Cumhur İttifakı olarak hepimiz sahadayız. Hem AK Parti Genel Merkezi hem MHP Genel Merkezi milletvekillerimizi, MKYK üyelerimizi bölgelere gönderdik. Hepimiz bu çalışmalarda üzerimize düşeni yapmaya çalışıyoruz. Cumhur İttifakı'nın teşkilatları sahadadır, bütün arkadaşlarımız istenildiği taktirde yardımcı olacak şekilde çalışmalara yardımcı olmaya çalışıyorlar. Hepimiz belli illere dağıldık, her ilde bakanlarımız var. Cumhur İttifakı'ndan genel başkan yardımcıları, milletvekilleri, MKYK üyeleri, teşkilatlarımız var. Bu şekilde iller paylaşılmış durumda. Elimizden gelen gayreti gösteriyoruz. Büyük bir imtihan ile karşı karşıyayız. Bu imtihanı inşallah birlik, dayanışma içerisinde hep beraber aşmaya çalışacağız.”

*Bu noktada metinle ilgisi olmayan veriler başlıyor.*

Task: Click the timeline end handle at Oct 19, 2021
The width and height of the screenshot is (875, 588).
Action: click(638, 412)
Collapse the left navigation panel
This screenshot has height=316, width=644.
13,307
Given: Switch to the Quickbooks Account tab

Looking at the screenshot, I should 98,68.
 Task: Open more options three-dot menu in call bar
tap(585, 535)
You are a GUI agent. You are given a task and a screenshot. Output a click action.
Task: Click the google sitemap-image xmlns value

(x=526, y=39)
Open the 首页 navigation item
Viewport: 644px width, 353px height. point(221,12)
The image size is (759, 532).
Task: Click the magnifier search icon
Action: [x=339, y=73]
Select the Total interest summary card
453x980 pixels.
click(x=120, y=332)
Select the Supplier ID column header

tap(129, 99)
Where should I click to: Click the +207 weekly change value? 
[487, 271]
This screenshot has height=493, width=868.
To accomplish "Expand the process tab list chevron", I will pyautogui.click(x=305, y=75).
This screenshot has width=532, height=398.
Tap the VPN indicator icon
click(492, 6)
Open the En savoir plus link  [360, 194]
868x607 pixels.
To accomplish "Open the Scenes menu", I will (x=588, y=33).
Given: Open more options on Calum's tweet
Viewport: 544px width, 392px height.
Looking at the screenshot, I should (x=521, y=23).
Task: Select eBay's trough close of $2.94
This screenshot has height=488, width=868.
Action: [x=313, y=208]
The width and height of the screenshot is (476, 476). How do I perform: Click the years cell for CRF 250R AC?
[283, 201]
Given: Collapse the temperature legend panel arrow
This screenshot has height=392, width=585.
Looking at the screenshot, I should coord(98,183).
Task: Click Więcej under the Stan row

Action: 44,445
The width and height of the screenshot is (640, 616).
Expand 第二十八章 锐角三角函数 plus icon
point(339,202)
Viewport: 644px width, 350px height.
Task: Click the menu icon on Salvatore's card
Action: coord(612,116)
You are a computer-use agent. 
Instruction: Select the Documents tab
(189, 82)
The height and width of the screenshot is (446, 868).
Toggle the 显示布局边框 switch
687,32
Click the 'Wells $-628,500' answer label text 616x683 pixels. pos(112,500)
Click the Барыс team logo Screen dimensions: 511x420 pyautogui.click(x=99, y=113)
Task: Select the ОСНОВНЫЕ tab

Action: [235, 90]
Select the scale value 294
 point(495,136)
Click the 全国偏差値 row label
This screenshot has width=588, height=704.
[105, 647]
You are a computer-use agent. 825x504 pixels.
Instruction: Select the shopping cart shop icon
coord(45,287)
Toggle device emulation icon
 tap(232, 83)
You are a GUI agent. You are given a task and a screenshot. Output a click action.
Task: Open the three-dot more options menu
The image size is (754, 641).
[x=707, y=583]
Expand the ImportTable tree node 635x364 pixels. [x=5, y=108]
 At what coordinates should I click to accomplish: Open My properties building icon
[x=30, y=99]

Demem o ki; Hani bize bugün siyaset yapmayın diyorlar ya, aslında siyaseti dibine kadar yapıyorlar ve depremin acı sonuçlarından ziyade siyasi sonuçlarıyla alakadar oluyorlar.

Ömer Çelik’in “Cumhur İttifakı olarak hepimiz sahadayız” sözleri de bu çabanın önemli bir göstergesi olarak hafızalara kazındı.